En medio del oleaje de la vida y los recuerdos aparece algo que Vilas llama “el ángel de la melancolía”. Se le presentó por primera vez a los 18 años, una noche. Un temor agudo, intenso, devorador.

14 de enero de 2020 Por: Santiago Gamboa

Tras la intensa lectura de Ordesa, la anterior novela de Manuel Vilas, por nada del mundo quería perderme su nuevo libro, Alegría, que en el año 2019 fue finalista del Premio Planeta, una edición que sorprendió al mundo editorial y casi diría que lo sacudió, pues le fue otorgado a dos autores bastante importantes del Grupo Editorial Random House, la competencia.

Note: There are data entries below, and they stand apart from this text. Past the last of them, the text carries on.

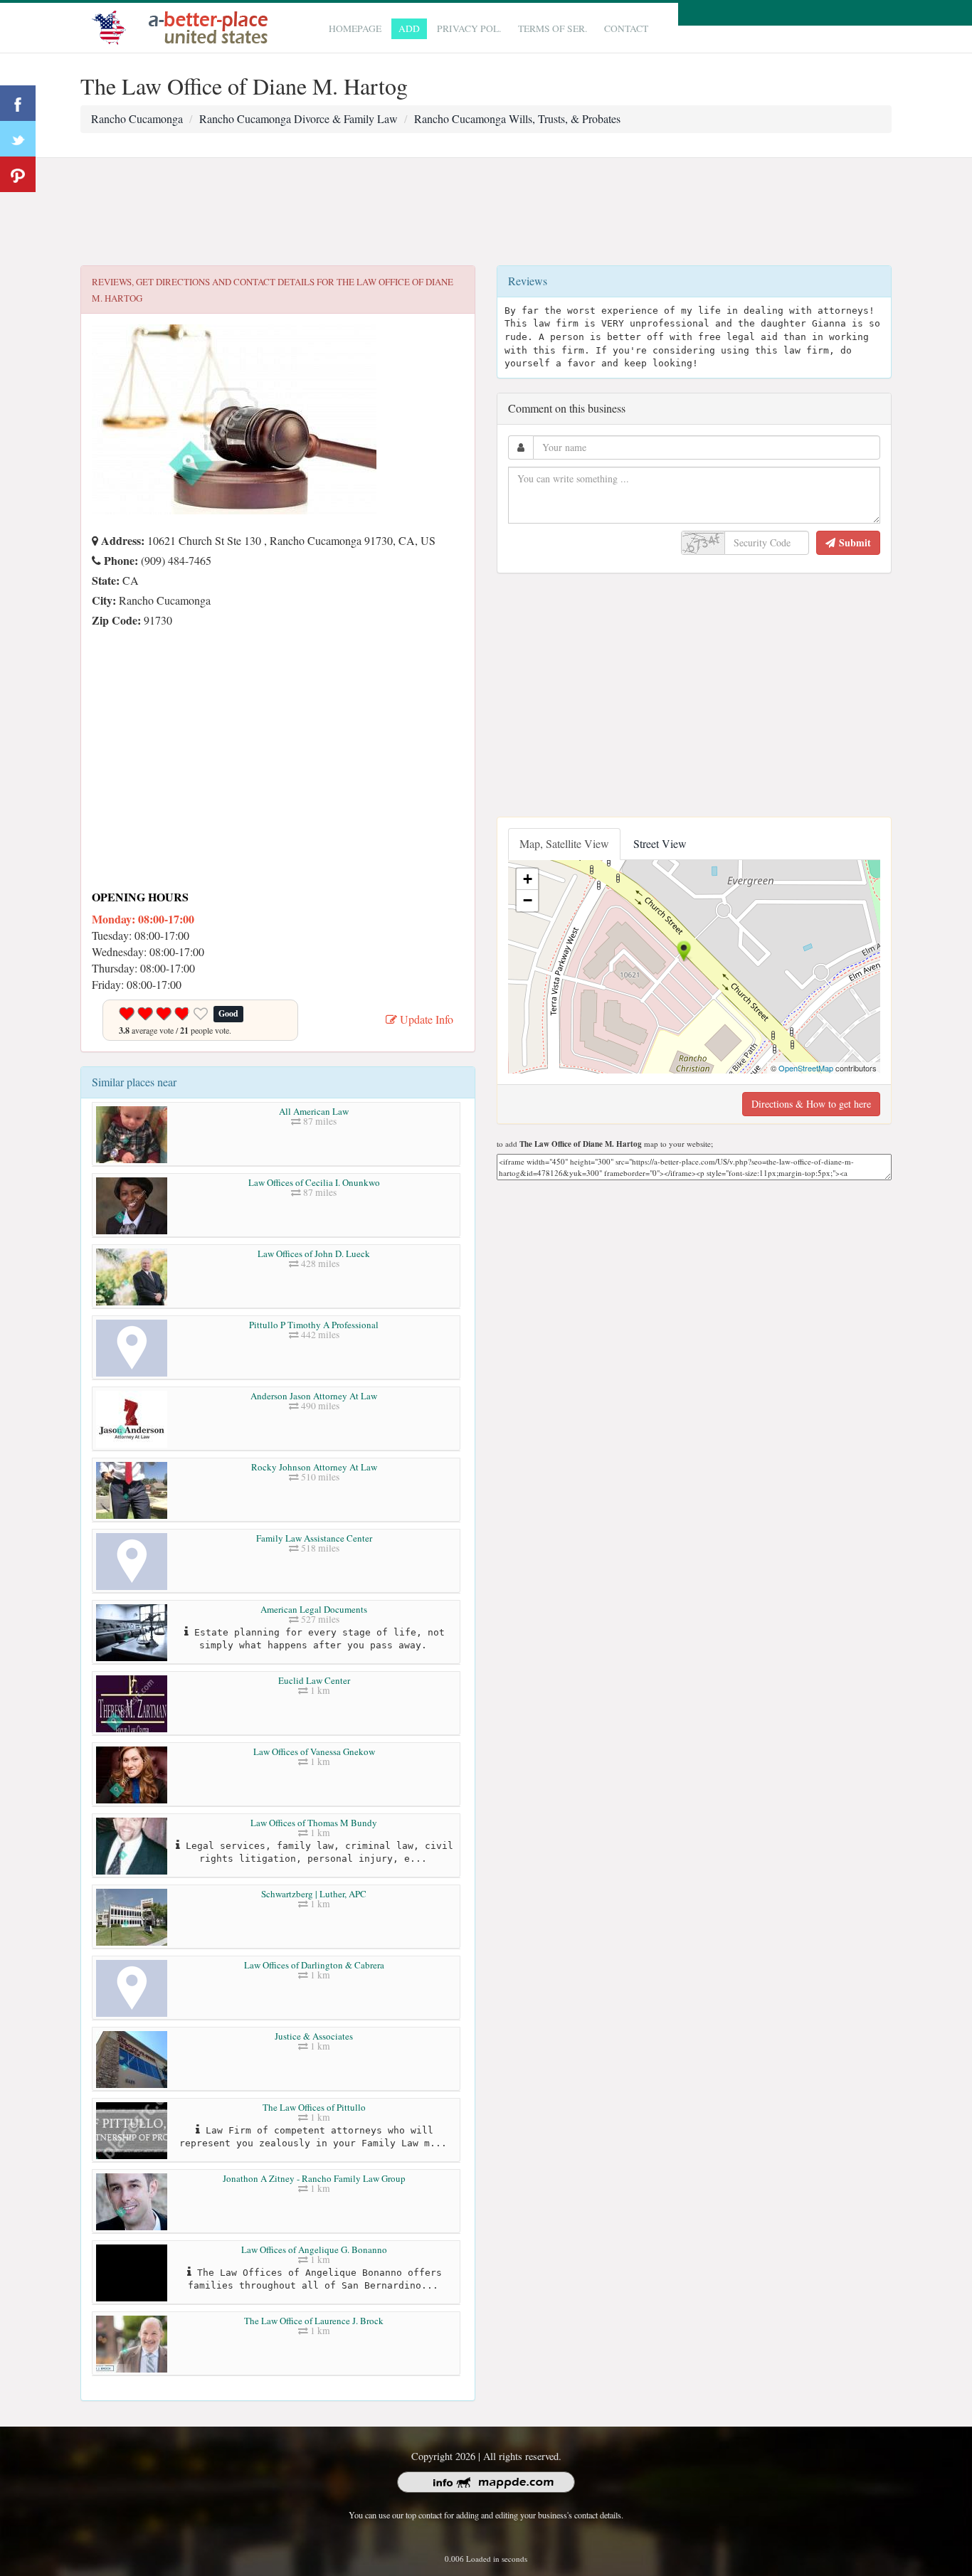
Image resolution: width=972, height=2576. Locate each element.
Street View (660, 843)
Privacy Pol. (469, 28)
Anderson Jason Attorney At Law (313, 1395)
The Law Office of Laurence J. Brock (314, 2320)
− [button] (527, 900)
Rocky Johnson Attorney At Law (314, 1467)
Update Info (425, 1019)
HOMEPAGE (355, 28)
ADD (409, 28)
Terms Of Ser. (552, 28)
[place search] (183, 25)
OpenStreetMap (805, 1068)
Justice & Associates (314, 2036)
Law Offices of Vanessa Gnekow (314, 1751)
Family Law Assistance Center (314, 1538)
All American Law (314, 1111)
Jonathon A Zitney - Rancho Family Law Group (314, 2178)
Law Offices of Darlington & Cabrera (314, 1964)
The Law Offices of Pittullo (314, 2107)
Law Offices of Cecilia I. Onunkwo (314, 1182)
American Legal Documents (313, 1609)
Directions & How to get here (811, 1104)
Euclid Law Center (314, 1680)
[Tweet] (18, 139)
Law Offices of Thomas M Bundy (313, 1822)
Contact (626, 28)
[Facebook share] (18, 103)
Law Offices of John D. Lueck (314, 1253)
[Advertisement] (486, 212)
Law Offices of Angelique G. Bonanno (314, 2249)
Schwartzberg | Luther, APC (313, 1893)
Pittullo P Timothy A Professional (314, 1324)
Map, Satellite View (564, 843)
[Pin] (18, 174)
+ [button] (527, 879)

Como si de una sola tacada el Real Madrid le quitara al Barcelona a Messi y a Suárez, si se me permite el símil futbolístico.
El ganador del premio (con la exageración de 600 mil euros de bolsa) fue Javier Cercas por una novela llamada Terra Alta (que, por cierto, presentaré en el Hay Festival de Cartagena) y el finalista (con 150 mil, más terrenal pero igualmente alto) fue Vilas con Alegría.

En este nuevo libro, el tema vuelve a ser su propia vida, la de sus padres e hijos, la relación con su esposa, la poeta y novelista Ana Merino (que acaba de ganar el Premio Nadal por su novela El mapa de los afectos), el recuerdo de la infancia y su amor intenso y permanente por esos padres que ya no están pero que constantemente vuelven a él a través de situaciones o lugares, y que le hacen comprender a Vilas que el mundo, si uno lo mira con atención y afecto, está lleno de alegría, porque es un bosque de símbolos que nos devuelve a lo que más amamos, a la infancia feliz y a la protección de los padres.

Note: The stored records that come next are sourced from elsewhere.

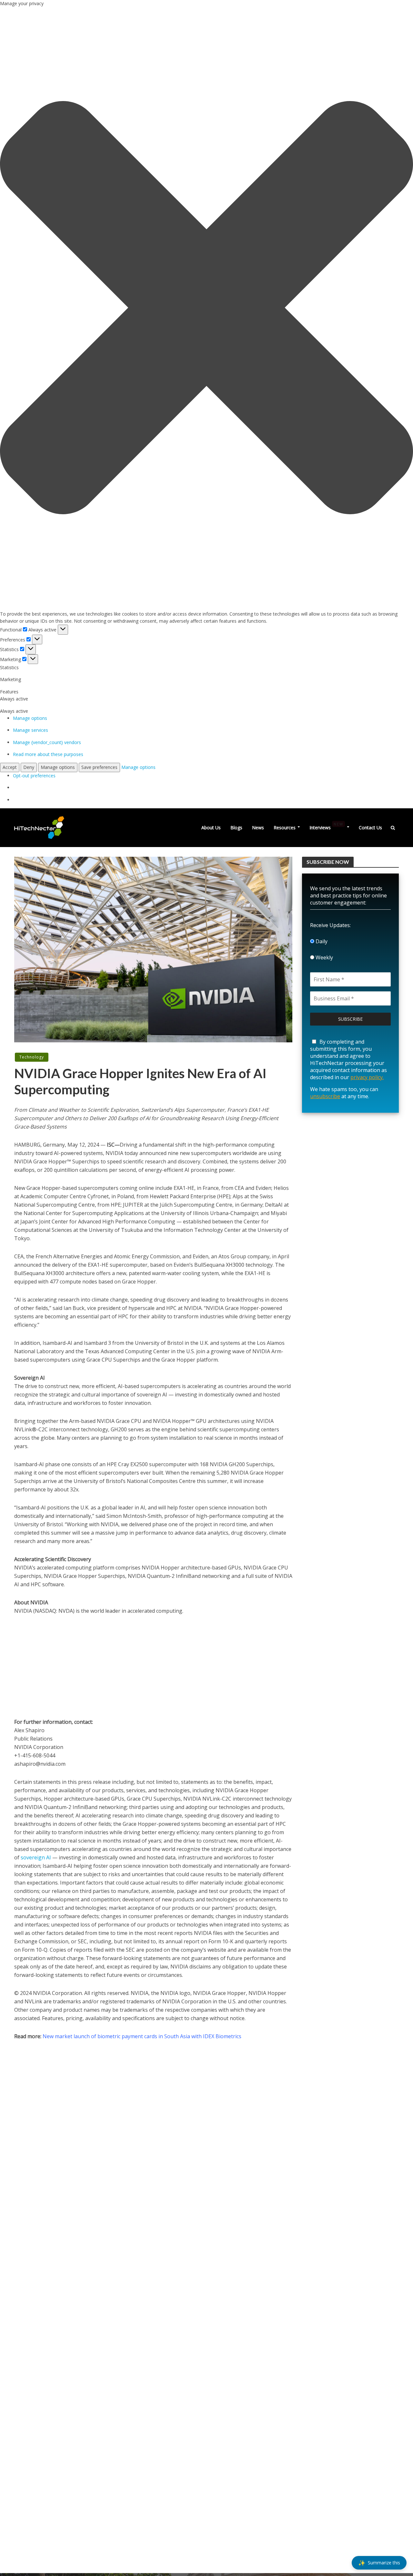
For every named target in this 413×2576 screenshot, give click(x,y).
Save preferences (99, 767)
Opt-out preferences (34, 775)
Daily (320, 941)
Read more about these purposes (48, 754)
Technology (31, 1057)
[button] (206, 308)
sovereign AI (36, 1857)
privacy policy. (367, 1077)
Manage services (30, 730)
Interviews (326, 826)
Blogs (236, 827)
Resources (285, 827)
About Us (211, 827)
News (258, 827)
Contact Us (370, 827)
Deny (28, 767)
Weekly (323, 957)
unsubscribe (325, 1096)
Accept (10, 767)
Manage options (30, 718)
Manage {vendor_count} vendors (47, 742)
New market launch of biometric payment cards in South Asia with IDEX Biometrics (142, 2036)
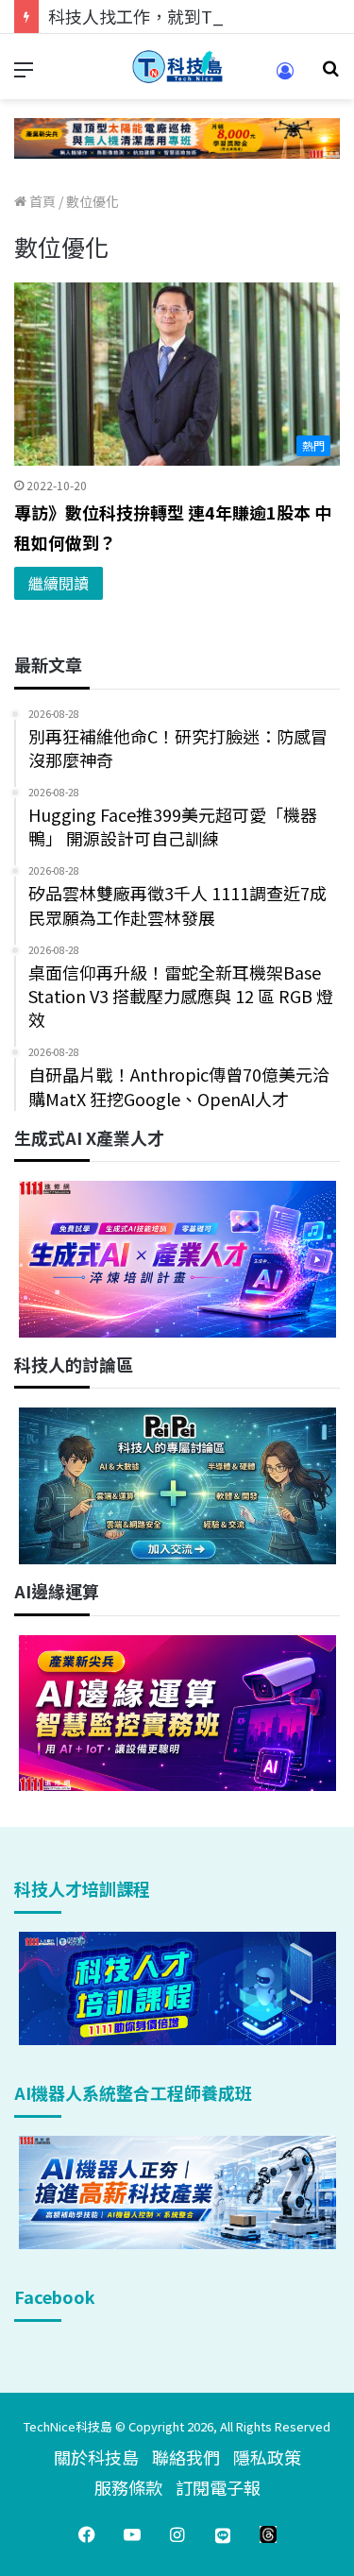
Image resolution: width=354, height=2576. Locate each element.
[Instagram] (177, 2534)
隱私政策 (267, 2457)
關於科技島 (96, 2457)
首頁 (41, 201)
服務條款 (128, 2487)
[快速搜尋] (330, 74)
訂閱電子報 (218, 2487)
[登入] (285, 77)
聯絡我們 (186, 2457)
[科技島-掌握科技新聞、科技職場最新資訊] (177, 66)
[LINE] (222, 2534)
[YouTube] (132, 2534)
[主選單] (23, 74)
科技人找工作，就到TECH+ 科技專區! (190, 16)
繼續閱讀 (58, 582)
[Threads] (268, 2534)
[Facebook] (87, 2534)
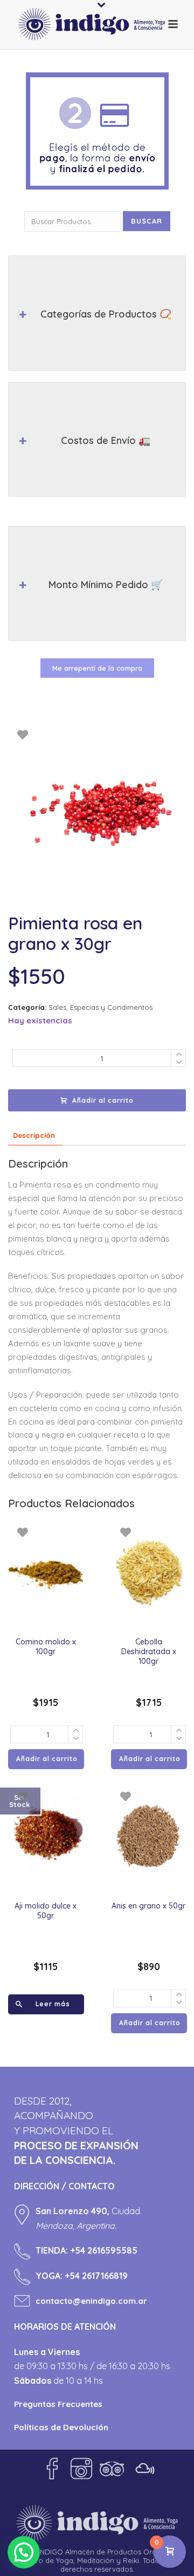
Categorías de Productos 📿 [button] (105, 314)
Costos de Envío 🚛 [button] (105, 440)
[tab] (34, 1135)
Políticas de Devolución (61, 2427)
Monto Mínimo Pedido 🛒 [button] (105, 584)
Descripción (34, 1135)
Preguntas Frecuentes (58, 2404)
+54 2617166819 (96, 2275)
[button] (24, 2552)
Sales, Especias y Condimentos (100, 1007)
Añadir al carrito (103, 1100)
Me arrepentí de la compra (97, 668)
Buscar (146, 221)
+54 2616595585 (103, 2250)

Pero en medio del oleaje de la vida y los recuerdos aparece algo que Vilas llama “el ángel de la melancolía”. Se le presentó por primera vez a los 18 años, una noche. Un temor agudo, intenso, devorador. ¿A qué? Ah, qué pregunta. Si fuera tan fácil saber qué cosas producen ese miedo gélido y atroz, podría enfrentarlo a solas.

“Alguien te muerde en el centro del alma”, dice Vilas. El mordisco esencial fue tomando forma hasta convertirse en una expresión mezquina, “trastorno depresivo”, que para él fue más bien un “exceso de conciencia”. Ya lo dijo Ciorán, el gran pesimista rumano: toda clarividencia es por fuerza maligna. Mirar el horizonte o interrogar el porvenir contaminan la vida, claro.

¿Cómo puede ser de otro modo? Hay una cierta felicidad en no saber, especie de alegría infantil en la que la vida es eterna y los males jamás nos alcanzan. Vilas evoca ese ámbito de protección e incluso de sumisión como forma para acceder a la alegría, siendo la vida lo que es. Hemos perdido mucho, pero podemos recuperar a través de la memoria de lo ya vivido, de la perfecta evocación y tal vez de la poesía, sin duda del lenguaje.

Y algo nuevo, el amor más puro y limpio: el que se da a los hijos sin esperar que sea retribuido. El amor sin retorno, cuyo placer máximo es sentirlo y ofrecerlo a cambio de nada. Los hijos del protagonista le permiten revivir la secuencia de amor y vida que él creyó interrumpida con la muerte de sus padres, pero que ahora, a través de sus hijos, se pone de nuevo en marcha. Son ellos quienes pueden mantener a raya al maligno Arnold, nombre que le da a su depresión y que, para mantenerla a raya, debe tomar ansiolíticos y tranquilizantes.

Un combate desigual pero posible, necesario. Una vida escrita desde los calabozos o las celdas más profundas del alma del propio Vilas, y que va teniendo como escenario España y los Estados Unidos, más los viajes que el éxito de su anterior libro, Ordesa, le permitieron hacer por el mundo.